Write the next part of the forum thread on Wallace flying frogs, starting immediately after its final line.

*** Selected excerpt

# Wallace flying frogs - Rhacophorus nigropalmatus



## neil1978 (Mar 22, 2008)

Is there any other keepers of this species in the UK?

or anyone know any European guys?


----------



## darrensimps (Aug 16, 2009)

neil1978 said:


> Is there any other keepers of this species in the UK?
> 
> or anyone know any European guys?


Would you not require a massive enclosure for these guys? 
Would be interesting to know if they're around and how they're kept.


----------



## neil1978 (Mar 22, 2008)

A fairly largish enclosure is needed for these guys, I only know of a breeder in the USA who keeps them and has bred these frogs.
He wrote a fairly good article in one of the frog journals I will put the link in if interested.

I am fortunate enough to have a trio at the moment that are doing very well


----------



## darrensimps (Aug 16, 2009)

neil1978 said:


> A fairly largish enclosure is needed for these guys, I only know of a breeder in the USA who keeps them and has bred these frogs.
> He wrote a fairly good article in one of the frog journals I will put the link in if interested.
> 
> I am fortunate enough to have a trio at the moment that are doing very well


That would be great, also could you post some details about your set up ect? Maybe some photos ect? Would be very interesting to see  and the frogs ofcourse!


----------



## Arcadiajohn (Jan 30, 2011)

I saw some on Friday, the first to leave Malaysia for the UK in over 15 years I am told. I will be posting an image on our wall this week 

simply stunning is all I can say!

John


----------



## neil1978 (Mar 22, 2008)

John, do you know who will have them


----------



## Arcadiajohn (Jan 30, 2011)

No, not sure where they will go, stunning though, all feeding and a good size.

They may even be kept I guess to breed ?

I'm sure however if any do get released, the news will travel quickly 

John


----------



## neil1978 (Mar 22, 2008)

Thanks for the info, I shall keep an eye out for them


----------



## Arcadiajohn (Jan 30, 2011)

Image on the wall now

www.facebook.com/arcadiareptile/pho...065510510420/1112768028740161/?type=1&theater

John


----------



## Brisch (Jan 6, 2012)

******
*** Extracted information

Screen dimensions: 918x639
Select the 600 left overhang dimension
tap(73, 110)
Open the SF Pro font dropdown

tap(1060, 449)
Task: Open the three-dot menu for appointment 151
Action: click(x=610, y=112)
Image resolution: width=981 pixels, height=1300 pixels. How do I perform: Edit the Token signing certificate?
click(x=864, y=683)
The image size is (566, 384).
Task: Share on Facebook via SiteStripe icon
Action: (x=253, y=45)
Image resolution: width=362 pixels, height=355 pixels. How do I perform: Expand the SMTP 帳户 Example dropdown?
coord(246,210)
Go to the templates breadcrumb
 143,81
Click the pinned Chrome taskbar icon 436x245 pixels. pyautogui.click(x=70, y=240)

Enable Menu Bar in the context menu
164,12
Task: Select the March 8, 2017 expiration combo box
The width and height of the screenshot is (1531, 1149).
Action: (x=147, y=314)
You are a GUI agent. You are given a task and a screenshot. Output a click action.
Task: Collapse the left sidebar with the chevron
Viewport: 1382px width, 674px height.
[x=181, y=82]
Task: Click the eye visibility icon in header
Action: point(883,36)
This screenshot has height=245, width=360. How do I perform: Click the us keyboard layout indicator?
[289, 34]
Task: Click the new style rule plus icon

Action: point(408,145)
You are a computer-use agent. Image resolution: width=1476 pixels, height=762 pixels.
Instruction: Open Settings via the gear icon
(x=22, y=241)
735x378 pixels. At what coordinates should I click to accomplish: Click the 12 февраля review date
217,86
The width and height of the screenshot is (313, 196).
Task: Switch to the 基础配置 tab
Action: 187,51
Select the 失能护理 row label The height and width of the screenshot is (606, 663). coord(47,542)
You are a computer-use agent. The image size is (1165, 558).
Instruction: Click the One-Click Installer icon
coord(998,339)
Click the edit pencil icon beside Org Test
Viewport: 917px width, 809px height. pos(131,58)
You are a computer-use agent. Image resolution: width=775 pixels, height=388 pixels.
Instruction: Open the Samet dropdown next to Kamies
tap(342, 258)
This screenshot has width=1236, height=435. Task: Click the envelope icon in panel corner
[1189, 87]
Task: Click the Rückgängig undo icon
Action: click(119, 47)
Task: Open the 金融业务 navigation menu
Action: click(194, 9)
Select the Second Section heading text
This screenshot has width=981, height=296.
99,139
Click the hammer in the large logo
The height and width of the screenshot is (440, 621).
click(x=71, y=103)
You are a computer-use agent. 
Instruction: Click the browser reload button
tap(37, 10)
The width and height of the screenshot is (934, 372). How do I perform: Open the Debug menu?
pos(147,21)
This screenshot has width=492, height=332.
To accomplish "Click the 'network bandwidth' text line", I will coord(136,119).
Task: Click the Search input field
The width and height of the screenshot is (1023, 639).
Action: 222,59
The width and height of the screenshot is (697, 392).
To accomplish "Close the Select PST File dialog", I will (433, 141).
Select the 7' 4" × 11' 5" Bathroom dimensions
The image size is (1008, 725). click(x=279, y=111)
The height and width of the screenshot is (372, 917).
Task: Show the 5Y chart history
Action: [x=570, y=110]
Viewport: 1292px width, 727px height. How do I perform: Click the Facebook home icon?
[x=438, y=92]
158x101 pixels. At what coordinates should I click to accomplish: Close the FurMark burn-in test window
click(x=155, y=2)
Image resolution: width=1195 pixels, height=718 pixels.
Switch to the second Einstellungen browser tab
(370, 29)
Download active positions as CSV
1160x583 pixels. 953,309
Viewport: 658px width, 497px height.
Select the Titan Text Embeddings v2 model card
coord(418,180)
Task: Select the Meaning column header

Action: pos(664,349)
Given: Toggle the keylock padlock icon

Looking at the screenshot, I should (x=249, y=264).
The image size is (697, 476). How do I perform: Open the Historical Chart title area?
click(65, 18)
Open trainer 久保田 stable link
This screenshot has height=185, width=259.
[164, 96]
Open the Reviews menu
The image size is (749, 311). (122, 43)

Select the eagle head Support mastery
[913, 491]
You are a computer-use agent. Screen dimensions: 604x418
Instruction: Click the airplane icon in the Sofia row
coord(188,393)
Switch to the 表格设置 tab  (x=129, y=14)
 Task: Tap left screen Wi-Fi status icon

******

### [The answer]
I currently have 2 male reinwardt flying frogs, they are being captive bred in Canada. They are not cheap. But as far as keeping them, their care is really no different then that of milk frogs. They do need an enclosure of at least 75 gallons, I find the exo terra 36x18x24 is a good start. Lots of tall plants at the sides and some open area in the middle, they like a high humidity, 80%<. I have caught mine sitting on the foliage in the pond, but make sure the pond has lots of ways out and isnt too deep. I keep my tank around 76-84 during the day and around 72F at night. I also run a fogger all night. I gutload my crickets with pelleted iguana food then dust them once a week with multi vit and calcium.


----------



## neil1978 (Mar 22, 2008)

Those are awesome

I am lucky enough to have a pair of Wallace frogs, they are doing very well.

Pictures will soon follow


----------



## Brisch (Jan 6, 2012)

Ive been looking for them since my last pair died when my frogs all caught something from a wild caught frog. They are hard to find here, I am always looking for neat unusual things. I would love to see some harlequin flying frogs, but in Canada chances are that will never happen. Its hard enough to find healthy red eyes.


----------



## neil1978 (Mar 22, 2008)

Eurorep have just had a shipment from Malaysia and have some flying frogs on that but not Wallace frogs


----------



## Arcadiajohn (Jan 30, 2011)

They do have them, I have seen them with my own two eyes and photographed them. They are not for sale, but they do have them.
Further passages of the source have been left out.